Alabama’s junior U.S. Senator Katie Britt, who gave the party's response to President Joe Biden's State of the Union address, used a harrowing account of a young woman's sexual abuse to attack his border policies. But, the rapes did not happen in the U.S. or during the Biden administration.

Britt, in the GOP response, criticized current immigration policies, describing how she had met a woman at the U.S.-Mexico border who told of being raped thousands of times in a sex trafficking operation run by cartels, starting at age 12. The victim has previously spoken publicly about the abuse happening in her home country of Mexico from 2004 to 2008 — not in the United States during the Biden administration. Yet, Britt used the account to chastise Biden's action on the border.

"We wouldn't be OK with this happening in a third-world country. This is the United States of America, and it's past time we start acting like it," Britt said in the Thursday night speech televised from her home in Alabama. "President Biden's border crisis is a disgrace."

Britt's comments reflect that border security is a key theme of the Republican party and former President Donald Trump's campaign in this election year.

Independent journalist Jonathan Katz revealed in a TikTok video Friday that the sex trafficking of that victim did not happen during the Biden administration or in the United States.

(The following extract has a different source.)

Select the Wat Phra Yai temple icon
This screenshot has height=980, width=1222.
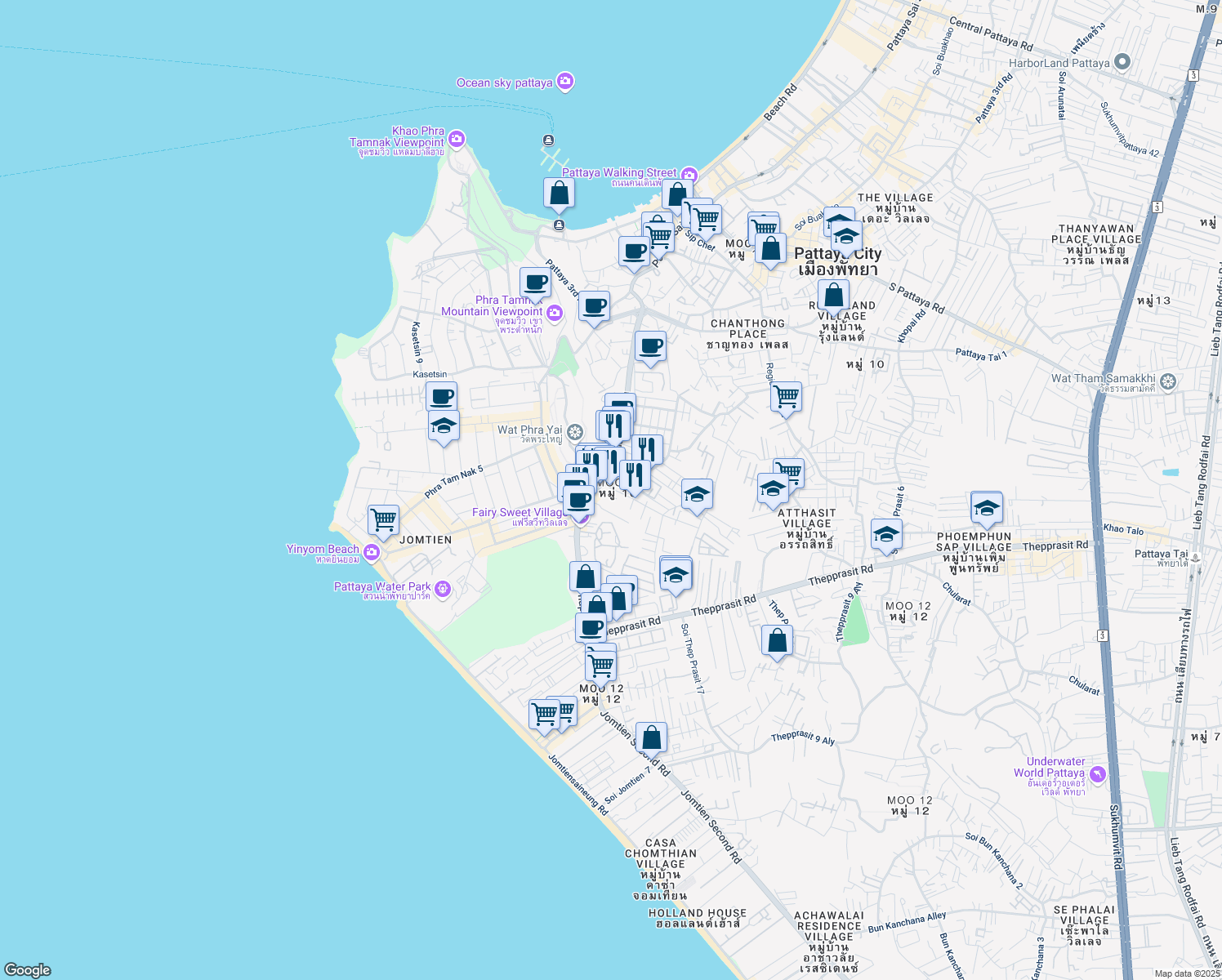575,431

Britt spokesman Sean Ross on Saturday confirmed to The Associated Press that the senator was speaking about the account of a young Mexican woman who told of being repeatedly raped in Mexico from 2004 to 2008 — when Republican George W. Bush was the U.S. president.

Britt traveled to the border at the Del Rio Sector in Texas in January 2023 with fellow Republican Sens. Marsha Blackburn of Tennessee and Cindy Hyde-Smith of Mississippi, according to a news release issued then from Hyde-Smith's office.

"The Senators held a roundtable with former Mexican Congresswoman Rosa María de la Garza, Fox News Contributor Sara Carter and Karla Jacinto Romero, a survivor of human trafficking," the news release said. "The Senators learned about cartel activity in Mexico and the work being done to rescue victims of human trafficking."

Romero has spoken publicly about being a victim of child prostitution in Mexico, including during 2015 testimony to a subcommittee of the U.S. House. Romero, then 22, told the subcommittee that she was 12 when her mother threw her out on the streets, and a pimp trafficked her to more than 40,000 clients over four years. Romero said many of the clients were foreigners who had traveled to Mexico for sexual interactions with minors like her.